The Data: Billboard 200 Tracks

This data set is from Components One’s Datasets. It’s a large database containing data on 340,000 tracks from Billboard 200 albums released from 1963-2019. Included for each track is the following:

  • Track name
  • Track ID on Spotify
  • Album name
  • Album ID on Spotify
  • Artist name
  • Duration
  • Release date of the album
  • Spotify’s EchoNest acoustic data:
    • Acousticness
    • Danceability
    • Energy
    • Instrumentalness
    • Liveness
    • Loudness
    • Speechiness
    • Key
    • Time signature
    • Valence

A glimpse of the data:

Song Artist Year Decade Song Danceability Year Danceability Decade Danceability
A Cartel 2005 2000's 0.28 0.55 0.55
A Barenaked Ladies 1994 1990's 0.78 0.55 0.57
A "DC" Christmas Medley Destiny's Child 2001 2000's 0.76 0.58 0.55
A 'Yo Kato DMX 2003 2000's 0.72 0.55 0.55
A (With Love) Stephen Kellogg And The Sixers 2009 2000's 0.68 0.52 0.55

Representation Description

I found the idea of “danceability” interesting; I wanted to see how danceability changed over time. There are a lot of years represented in this dataset. Initial data exploration showed that data for tracks before 1960 were much less abundant than other years (ex. there were 4 tracks from the 1930’s and 10,000+ from 1999 alone) so I decided to exclude data from before 1960. I was still left with a lot of data so I figured that the best way to quickly see a trend was through the use of color. What I’m trying to show in this graph is that the 1980’s and 90’s have higher danceability scores than other decades.

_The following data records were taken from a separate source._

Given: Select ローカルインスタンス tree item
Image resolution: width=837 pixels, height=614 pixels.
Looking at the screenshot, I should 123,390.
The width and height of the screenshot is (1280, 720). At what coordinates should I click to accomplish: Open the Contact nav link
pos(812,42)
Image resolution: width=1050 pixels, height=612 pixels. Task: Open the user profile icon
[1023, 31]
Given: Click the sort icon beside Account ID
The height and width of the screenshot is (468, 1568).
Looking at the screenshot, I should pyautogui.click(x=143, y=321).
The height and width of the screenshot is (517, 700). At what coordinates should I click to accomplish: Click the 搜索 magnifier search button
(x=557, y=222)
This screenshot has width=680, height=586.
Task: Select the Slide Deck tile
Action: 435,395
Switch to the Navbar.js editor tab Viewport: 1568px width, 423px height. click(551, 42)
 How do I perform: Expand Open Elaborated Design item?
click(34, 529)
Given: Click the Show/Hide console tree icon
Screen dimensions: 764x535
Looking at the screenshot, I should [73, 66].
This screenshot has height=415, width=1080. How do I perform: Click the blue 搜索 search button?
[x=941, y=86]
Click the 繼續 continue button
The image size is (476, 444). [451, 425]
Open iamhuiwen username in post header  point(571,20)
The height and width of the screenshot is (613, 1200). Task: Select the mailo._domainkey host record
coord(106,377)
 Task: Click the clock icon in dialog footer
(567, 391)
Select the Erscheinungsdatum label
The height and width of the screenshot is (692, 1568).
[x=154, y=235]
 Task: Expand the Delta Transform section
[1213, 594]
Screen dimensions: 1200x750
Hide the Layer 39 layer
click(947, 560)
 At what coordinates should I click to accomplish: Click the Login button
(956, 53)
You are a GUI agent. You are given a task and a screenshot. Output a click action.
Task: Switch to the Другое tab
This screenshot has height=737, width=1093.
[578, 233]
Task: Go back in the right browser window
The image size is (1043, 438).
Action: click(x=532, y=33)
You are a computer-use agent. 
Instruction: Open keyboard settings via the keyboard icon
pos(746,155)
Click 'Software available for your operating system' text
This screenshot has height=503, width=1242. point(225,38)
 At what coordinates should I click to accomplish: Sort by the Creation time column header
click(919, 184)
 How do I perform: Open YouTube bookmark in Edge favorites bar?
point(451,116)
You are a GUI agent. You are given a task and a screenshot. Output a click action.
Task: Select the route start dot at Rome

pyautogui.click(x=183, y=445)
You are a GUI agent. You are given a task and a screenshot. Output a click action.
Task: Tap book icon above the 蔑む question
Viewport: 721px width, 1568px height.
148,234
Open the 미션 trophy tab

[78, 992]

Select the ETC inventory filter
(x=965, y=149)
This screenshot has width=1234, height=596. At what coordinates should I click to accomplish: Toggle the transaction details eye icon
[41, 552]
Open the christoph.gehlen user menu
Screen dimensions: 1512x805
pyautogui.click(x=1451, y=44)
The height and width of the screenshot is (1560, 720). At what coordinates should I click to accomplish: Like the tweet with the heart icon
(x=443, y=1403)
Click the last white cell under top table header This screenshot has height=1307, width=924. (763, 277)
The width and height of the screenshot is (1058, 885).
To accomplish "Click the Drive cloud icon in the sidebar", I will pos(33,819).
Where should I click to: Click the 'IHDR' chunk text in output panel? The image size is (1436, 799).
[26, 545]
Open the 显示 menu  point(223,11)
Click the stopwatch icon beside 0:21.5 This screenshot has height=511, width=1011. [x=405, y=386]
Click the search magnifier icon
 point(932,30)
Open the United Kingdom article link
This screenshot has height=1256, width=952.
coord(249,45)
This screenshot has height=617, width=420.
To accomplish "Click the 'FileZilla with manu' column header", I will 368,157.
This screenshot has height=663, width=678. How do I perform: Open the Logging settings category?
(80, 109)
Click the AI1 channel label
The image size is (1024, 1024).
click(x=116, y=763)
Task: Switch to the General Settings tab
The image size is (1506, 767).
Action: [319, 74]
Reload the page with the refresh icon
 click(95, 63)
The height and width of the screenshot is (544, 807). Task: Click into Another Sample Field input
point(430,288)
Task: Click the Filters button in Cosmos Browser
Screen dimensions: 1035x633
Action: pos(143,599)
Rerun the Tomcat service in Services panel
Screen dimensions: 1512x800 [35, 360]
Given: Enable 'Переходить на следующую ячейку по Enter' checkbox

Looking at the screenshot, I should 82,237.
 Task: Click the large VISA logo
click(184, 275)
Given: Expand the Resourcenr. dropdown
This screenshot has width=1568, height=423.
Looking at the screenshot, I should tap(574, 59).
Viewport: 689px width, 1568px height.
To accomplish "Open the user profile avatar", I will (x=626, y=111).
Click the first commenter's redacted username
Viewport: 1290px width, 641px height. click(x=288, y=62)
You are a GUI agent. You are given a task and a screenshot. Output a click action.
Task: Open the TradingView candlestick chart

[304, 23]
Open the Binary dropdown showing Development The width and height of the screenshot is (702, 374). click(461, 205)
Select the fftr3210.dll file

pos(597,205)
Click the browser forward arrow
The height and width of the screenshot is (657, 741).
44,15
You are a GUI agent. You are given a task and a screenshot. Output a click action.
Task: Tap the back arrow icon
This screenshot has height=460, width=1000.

On the x-axis is the danceability score, ranging from 0 to 1. On the y-axis is each year (or decade). (In one iteration of this graph I’ve used facet_wrap() to split up the data by decade.) There is a continuous color scale used to encode for the average daceability rating of the given year (or decade). Transparency is used to allow for easier discernability of the underlying ridges. Each ridge represents the distribution of danceability scores for all tracks released that year.

How to interpret

The most danceable era should be that with the brightest (most yellow/white) ridges. Here it is clear that the 1980’s and ’90s are brightest. The peaks of the ridges should also line up somewhat continuously and show the trend for how danceability changes from year to year, in addition to the color trend (re: redundancy). A more subtle trend is that the variance within each year seems to become wider over time as well. This graph makes the identification of continuous trends as well as stark outliers quite easy.

Presentation Tips

To draw attention to specific ridges, callout annotations can be used. Color can be used on a continuous scale to observe relative differences between ridges. Discrete colors can be used to compare between categorical variables with no ordinal relationship (in this case I suggest a color scale that does not imply order).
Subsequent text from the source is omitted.